Un chef-d’œuvre aux Abattoirs. La Dame à la licorne est visible jusqu’au 16 janvier 2022. “Profitant de l’opportunité des travaux de rénovation du musée de Cluny – musée national du Moyen Âge, ces six tapisseries voyagent pour la première fois dans un lieu d’art contemporain, aux Abattoirs. Travaillant sur deux époques différentes, ces deux institutions se rejoignent pourtant dans leur démarche : collecter, conserver, étudier, pour transmettre, discuter et partager avec le public. Cette proposition offre donc un cadre fort pour engager une réflexion sur les définitions de l’art, sur la temporalité de la création, car chaque œuvre, même ancienne, a un jour été contemporaine, et soulève des questionnements sociétaux différents pour chaque époque”, explique le musée toulousain. Au total, ce ne sont pas moins de six tapisseries datant du début du XVIe siècle qui seront exposées. Chacune d’entre elles représente une dame entourée d’une licorne et d’autres animaux, tel qu’un chien, des oiseaux, des lapins ou encore un lion.

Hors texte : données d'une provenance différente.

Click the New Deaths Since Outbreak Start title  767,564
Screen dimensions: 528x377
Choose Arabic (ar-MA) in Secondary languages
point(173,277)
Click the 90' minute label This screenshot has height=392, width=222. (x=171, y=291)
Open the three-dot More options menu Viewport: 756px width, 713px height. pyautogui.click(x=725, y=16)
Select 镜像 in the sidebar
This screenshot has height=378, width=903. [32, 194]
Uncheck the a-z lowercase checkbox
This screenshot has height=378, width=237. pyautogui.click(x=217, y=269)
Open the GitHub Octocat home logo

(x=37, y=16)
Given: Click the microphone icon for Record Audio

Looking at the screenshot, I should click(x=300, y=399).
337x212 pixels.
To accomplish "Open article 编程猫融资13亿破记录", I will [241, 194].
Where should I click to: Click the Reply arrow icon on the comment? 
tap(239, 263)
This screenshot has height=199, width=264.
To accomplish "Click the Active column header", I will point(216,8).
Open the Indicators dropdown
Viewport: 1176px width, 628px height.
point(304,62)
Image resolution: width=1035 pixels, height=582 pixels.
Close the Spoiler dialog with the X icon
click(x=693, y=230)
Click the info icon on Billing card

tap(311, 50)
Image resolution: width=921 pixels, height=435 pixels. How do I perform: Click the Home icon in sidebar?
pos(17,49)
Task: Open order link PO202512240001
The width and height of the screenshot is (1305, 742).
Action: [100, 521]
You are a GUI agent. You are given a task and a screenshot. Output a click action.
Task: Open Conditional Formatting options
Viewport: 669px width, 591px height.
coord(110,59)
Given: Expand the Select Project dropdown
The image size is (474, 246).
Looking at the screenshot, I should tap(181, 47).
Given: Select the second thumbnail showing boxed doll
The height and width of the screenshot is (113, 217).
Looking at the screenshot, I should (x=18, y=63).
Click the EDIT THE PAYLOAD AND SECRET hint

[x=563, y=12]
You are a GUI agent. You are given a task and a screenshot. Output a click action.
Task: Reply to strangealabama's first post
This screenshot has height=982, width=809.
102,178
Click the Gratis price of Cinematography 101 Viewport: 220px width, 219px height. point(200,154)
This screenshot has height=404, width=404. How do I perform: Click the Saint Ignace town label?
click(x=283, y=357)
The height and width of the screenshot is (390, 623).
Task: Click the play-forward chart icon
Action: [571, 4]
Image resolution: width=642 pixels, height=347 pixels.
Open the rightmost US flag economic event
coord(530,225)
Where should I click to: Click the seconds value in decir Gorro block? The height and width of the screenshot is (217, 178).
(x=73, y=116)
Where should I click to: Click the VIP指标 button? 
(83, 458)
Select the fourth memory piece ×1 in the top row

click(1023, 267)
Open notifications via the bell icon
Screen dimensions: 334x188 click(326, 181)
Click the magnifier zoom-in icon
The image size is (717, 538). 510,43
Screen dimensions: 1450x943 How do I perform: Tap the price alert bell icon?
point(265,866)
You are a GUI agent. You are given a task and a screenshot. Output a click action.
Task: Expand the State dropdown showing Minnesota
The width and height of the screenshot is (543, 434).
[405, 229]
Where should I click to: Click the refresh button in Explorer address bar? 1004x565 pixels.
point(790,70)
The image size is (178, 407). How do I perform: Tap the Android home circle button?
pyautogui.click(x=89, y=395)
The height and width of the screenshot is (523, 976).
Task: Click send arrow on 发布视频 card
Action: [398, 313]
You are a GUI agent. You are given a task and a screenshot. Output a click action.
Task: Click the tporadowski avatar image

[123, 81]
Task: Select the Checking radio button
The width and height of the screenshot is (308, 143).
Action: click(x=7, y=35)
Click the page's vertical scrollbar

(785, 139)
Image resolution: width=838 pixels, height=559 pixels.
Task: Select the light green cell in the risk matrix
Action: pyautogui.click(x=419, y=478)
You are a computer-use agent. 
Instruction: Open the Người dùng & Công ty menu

Mais d’où viennent ces tapisseries ? “Grâce aux armoiries représentées sur les drapeaux et les capes dans les différentes œuvres, la famille qui a commandé la teinture vers 1500 a pu être identifiée : c’est la famille Le Viste. Plusieurs de ces membres étaient des personnages de premier plan en France à l’époque des rois de Charles XIIIet Luis XII”, explique Les Abattoirs. Il ajoute : “Les historiens hésitent en particulier entre deux commanditaires possibles, Jean IV Le Viste ou son neveu Antoine Le Viste.
Les 5 sens
Concernant la composition, « les modèles des grandes figures, la Dame, la demoiselle, le lin, et la licorne ont sans doute été dessinés par Jean d’Ypres, un artiste actif à Paris vers 1500, ayant travaillé pour Charles VII et pour la reine Anne de Bretagne. Il n’est pas possible de savoir où les six tapisseries ont été tissées. Peut-être à Paris, peut-être dans les Pays-Bas méridionaux et des animaux”. La tenture est restée aux mains de plusieurs familles liées aux Le Viste sans pour autant connaître son cheminement précis aux XVIIe et XVIIe siècles. En 1814 elle se trouve au château de Boussac (Creuse). “Sa beauté et la célébrité qu’elle acquiert grâce aux écrivains George Sand ou Prosper Mérimée font qu’en 1882, Edmond Du Sommerard, conservateur du musée de Cluny, obtient des crédits et négocie l’achat des tapisseries auprès de la municipalité de Boussac, jusque-là propriétaire”, raconte le musée. Lors de la Première Guerre mondiale, les tapisseries sont temporairement abritées à Toulouse avec des peintures du musée du Louvre dans l’église du couvent des Jacobins. Elles participent dans les années 1946-1948 à un ensemble de tapisseries à une grande exposition itinérante en Europe et en Amérique du Nord.
Parmi ces œuvres, cinq d’entre elles représentent un sens l’ouïe, l’odorat, le goût, le toucher, la vue). La sixième “Mon seul désir” quand elle laisse place à l’interprétation.
La vie des femmes au Moyen-Age
“La représentation des femmes dans l’art médiéval appartient principalement à l’univers religieux. Cependant, La dame à la licorne, célébrant une campagne sublimée, fait aussi part de la vie quotidienne, aussi réelle que fantasmée. Alors que la Dame peut être prise comme une figure allégorique des sens, me penchant médiéval pour la complexité des interprétations fait également d’elle un symbole de pureté, d’amour terrestre, mais aussi un emblème de la richesse et du statut de la famille commanditaire de la tapisserie”, raconte les Abattoirs. Ils précisent : “la figure de la Dame a ainsi suscité de nombreuses théories : serait-elle la femme ou la fille de Jean IV Le Viste ? La future épouse d’Antoine II Le Viste ? Ou encore Marie Tudor, brièvement reine de France de 1514 à 1515 ? Somptueusement parée et au visage sublimé, elle anticipe une version idéalisée de l’image féminine et reflète la beauté comme miroir de l’âme qui se développe les siècles suivants”.